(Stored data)
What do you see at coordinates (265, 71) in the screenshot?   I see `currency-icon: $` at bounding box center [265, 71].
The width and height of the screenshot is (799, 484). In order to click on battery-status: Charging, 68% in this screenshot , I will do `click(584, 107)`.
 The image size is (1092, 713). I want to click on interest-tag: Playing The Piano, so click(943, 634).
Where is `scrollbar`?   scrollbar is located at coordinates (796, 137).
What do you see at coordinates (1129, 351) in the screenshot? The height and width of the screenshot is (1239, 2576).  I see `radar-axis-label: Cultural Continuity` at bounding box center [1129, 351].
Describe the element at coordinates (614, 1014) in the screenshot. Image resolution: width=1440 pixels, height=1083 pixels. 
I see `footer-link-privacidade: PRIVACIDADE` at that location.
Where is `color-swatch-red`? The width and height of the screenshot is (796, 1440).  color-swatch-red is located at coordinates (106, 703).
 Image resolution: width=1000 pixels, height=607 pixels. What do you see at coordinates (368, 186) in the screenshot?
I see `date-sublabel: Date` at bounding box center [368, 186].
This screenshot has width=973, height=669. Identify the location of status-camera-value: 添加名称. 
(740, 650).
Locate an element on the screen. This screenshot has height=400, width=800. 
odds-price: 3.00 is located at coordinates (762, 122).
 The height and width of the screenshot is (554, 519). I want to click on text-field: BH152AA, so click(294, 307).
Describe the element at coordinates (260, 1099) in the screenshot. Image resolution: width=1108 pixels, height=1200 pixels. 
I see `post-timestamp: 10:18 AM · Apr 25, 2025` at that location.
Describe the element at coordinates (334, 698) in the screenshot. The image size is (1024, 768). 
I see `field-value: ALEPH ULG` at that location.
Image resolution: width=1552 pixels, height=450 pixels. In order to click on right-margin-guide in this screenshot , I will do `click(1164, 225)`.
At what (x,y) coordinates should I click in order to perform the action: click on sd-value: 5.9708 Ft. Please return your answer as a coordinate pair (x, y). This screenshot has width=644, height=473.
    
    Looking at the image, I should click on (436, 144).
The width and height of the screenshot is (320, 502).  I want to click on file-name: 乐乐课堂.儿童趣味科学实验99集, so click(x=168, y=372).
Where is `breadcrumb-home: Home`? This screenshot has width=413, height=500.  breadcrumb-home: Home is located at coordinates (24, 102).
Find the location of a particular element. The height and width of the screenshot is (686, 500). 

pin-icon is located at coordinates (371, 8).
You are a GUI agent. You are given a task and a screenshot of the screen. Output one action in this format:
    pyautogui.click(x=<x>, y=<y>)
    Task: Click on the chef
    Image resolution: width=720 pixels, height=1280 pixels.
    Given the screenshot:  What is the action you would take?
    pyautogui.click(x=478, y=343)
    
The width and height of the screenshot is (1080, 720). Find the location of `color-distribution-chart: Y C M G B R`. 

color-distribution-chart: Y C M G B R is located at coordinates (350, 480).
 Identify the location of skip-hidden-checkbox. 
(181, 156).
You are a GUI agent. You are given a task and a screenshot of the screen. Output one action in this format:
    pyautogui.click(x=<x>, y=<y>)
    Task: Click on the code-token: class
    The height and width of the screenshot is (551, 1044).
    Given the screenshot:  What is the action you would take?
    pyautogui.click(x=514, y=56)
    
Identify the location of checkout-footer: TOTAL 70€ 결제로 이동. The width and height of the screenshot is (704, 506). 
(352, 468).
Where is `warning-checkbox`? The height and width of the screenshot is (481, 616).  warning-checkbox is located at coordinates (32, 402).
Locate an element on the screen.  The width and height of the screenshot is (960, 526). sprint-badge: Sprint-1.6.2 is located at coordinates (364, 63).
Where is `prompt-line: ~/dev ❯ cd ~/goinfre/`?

● JOB
Collect every line in the entries above that contains the word "Describe". Matching is case-sensitive.

● SOLUTION TO THIS TASK
Describe the element at coordinates (614, 1014) in the screenshot. Image resolution: width=1440 pixels, height=1083 pixels. 
Describe the element at coordinates (260, 1099) in the screenshot. Image resolution: width=1108 pixels, height=1200 pixels. 
Describe the element at coordinates (334, 698) in the screenshot. The image size is (1024, 768). 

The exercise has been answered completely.